Serben und Deutsche haben ein gegensätzliches Verhältnis zu ihrer Geschichte

Deutsche, die häufiger mit Serbien zu tun haben, wundern sich mitunter, wie sehr man dort in der eigenen Geschichte lebt.

Dieses Unverständnis erklärt sich nur zu einem Teil dadurch, dass man in Deutschland eher ein distanziertes Verhältnis zur eigenen Geschichte hat. Zum anderen Teil hat es seine Ursache darin, dass in Serbien ein besonderes inniges Verhältnis zur Geschichte (womit nicht unbedingt Geschichte im Sinne einer nach Objektivität strebenden Wissenschaft gemeint ist) gepflegt wird.

Die Vergangenheit (im Sinne eines allgemeinen Narratives, nicht als Ergebnis einer vorbehaltlosen objektiven Rekonstruktion dessen, was sich früher ereignet hat) ist im Denken der Menschen dort weitaus präsenter als in Deutschland. Und bestimmt deshalb das Handeln auch mehr.

Ein Beleg für die Präsenz (oder sollte man in diesem linguistischen Zusammenhang sagen: das Präzenz) der Vergangenheit ist die serbische Sprache.

**ZU LÖSENDE AUFGABEN:**
1. Beantworte die folgenden Fragen zum Textauszug.
(a) Worüber wundern sich Deutsche, die häufiger mit Serbien zu tun haben?
(b) Welches Verhältnis hat man in Deutschland eher zur eigenen Geschichte?
(c) Was wird als Beleg für die Präsenz der Vergangenheit genannt?
2. Nenne alle Einschübe, die im Textauszug in runden Klammern stehen.
3. Schreibe aus dem Textauszug die Stelle von „Dieses Unverständnis erklärt“ bis einschließlich „die serbische Sprache.“ wortgetreu ab.

**GEGEBENE DATEN:**
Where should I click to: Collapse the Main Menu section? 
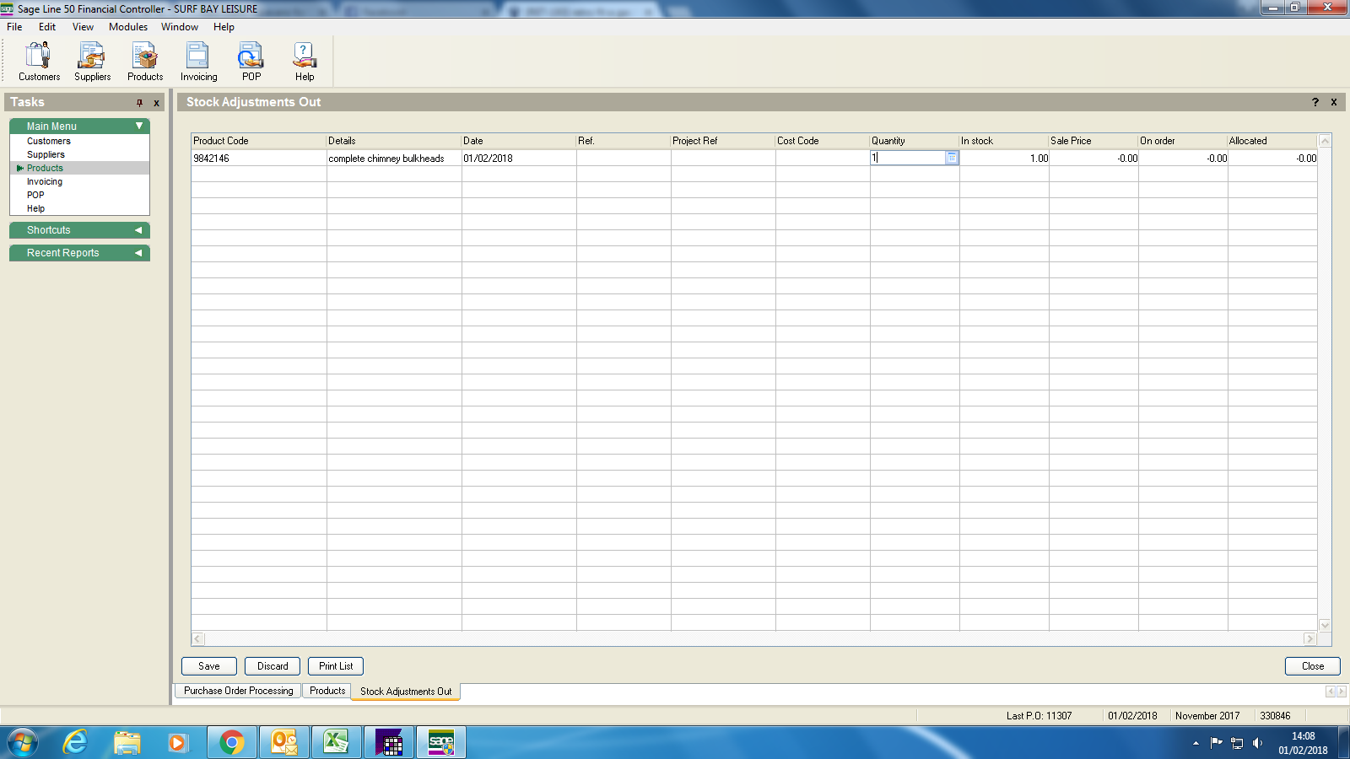pos(139,126)
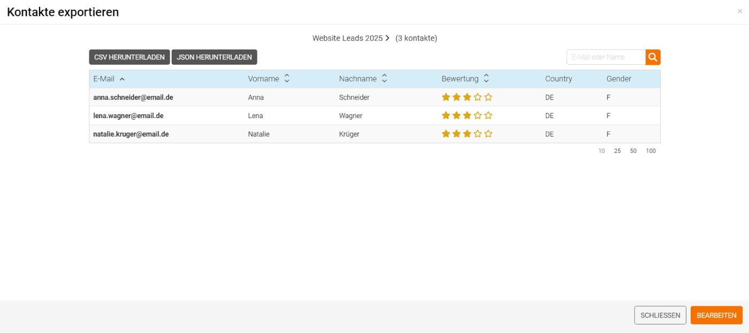Focus the E-Mail oder Name search field
This screenshot has width=749, height=333.
[x=606, y=57]
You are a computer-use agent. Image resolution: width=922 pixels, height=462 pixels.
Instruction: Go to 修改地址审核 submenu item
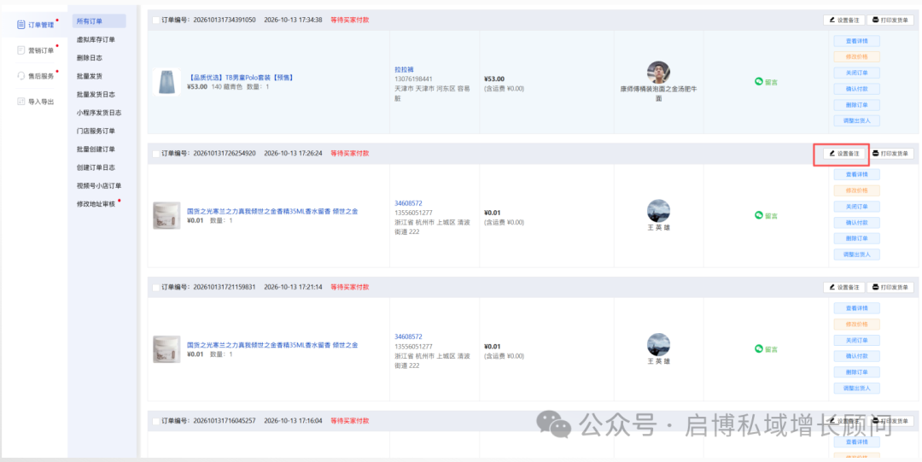click(96, 203)
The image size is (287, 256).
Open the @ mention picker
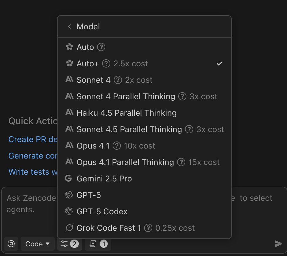[11, 243]
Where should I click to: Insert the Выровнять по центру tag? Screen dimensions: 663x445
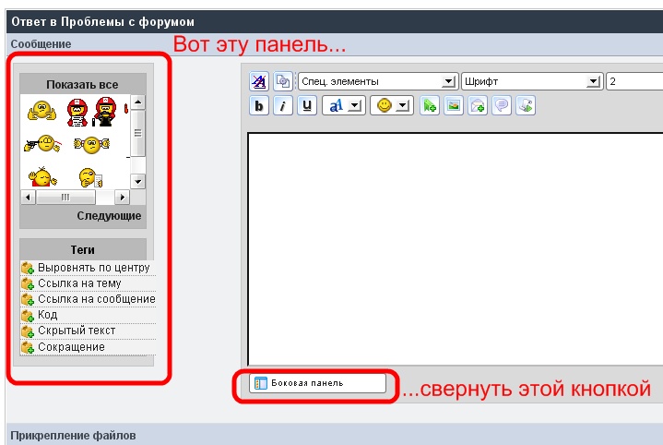point(92,268)
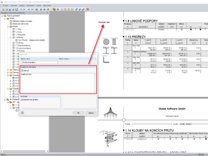Click the help icon in Vlastnosti dialog
This screenshot has width=208, height=156.
22,113
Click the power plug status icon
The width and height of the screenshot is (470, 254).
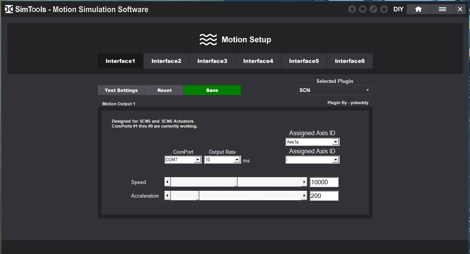coord(384,9)
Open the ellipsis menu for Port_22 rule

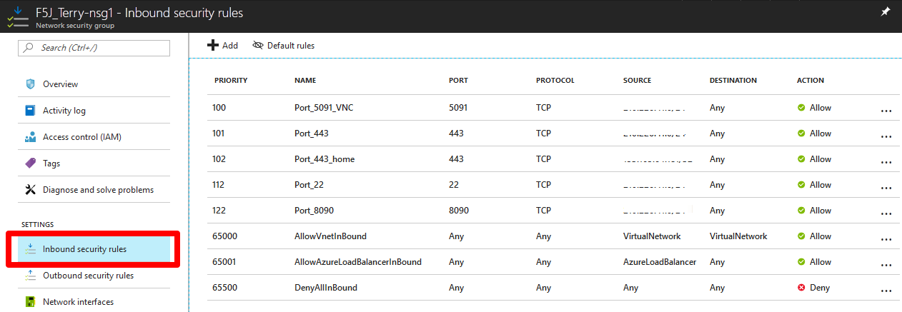point(886,188)
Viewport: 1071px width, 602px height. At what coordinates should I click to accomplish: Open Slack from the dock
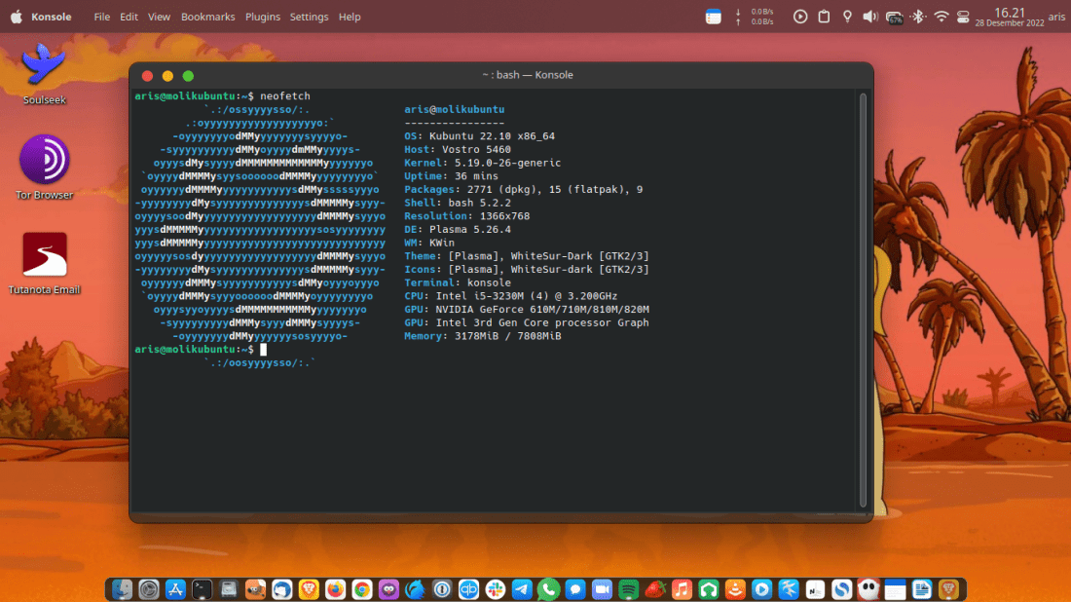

**ÜBERSICHT DER LÖSUNGEN:**
1.
(a) Sie wundern sich darüber, wie sehr man dort in der eigenen Geschichte lebt.
(b) Man hat in Deutschland eher ein distanziertes Verhältnis zur eigenen Geschichte.
(c) Die serbische Sprache wird als Beleg genannt.

2.
- womit nicht unbedingt Geschichte im Sinne einer nach Objektivität strebenden Wissenschaft gemeint ist
- im Sinne eines allgemeinen Narratives, nicht als Ergebnis einer vorbehaltlosen objektiven Rekonstruktion dessen, was sich früher ereignet hat
- oder sollte man in diesem linguistischen Zusammenhang sagen: das Präzenz

3.
Dieses Unverständnis erklärt sich nur zu einem Teil dadurch, dass man in Deutschland eher ein distanziertes Verhältnis zur eigenen Geschichte hat. Zum anderen Teil hat es seine Ursache darin, dass in Serbien ein besonderes inniges Verhältnis zur Geschichte (womit nicht unbedingt Geschichte im Sinne einer nach Objektivität strebenden Wissenschaft gemeint ist) gepflegt wird.

Die Vergangenheit (im Sinne eines allgemeinen Narratives, nicht als Ergebnis einer vorbehaltlosen objektiven Rekonstruktion dessen, was sich früher ereignet hat) ist im Denken der Menschen dort weitaus präsenter als in Deutschland. Und bestimmt deshalb das Handeln auch mehr.

Ein Beleg für die Präsenz (oder sollte man in diesem linguistischen Zusammenhang sagen: das Präzenz) der Vergangenheit ist die serbische Sprache.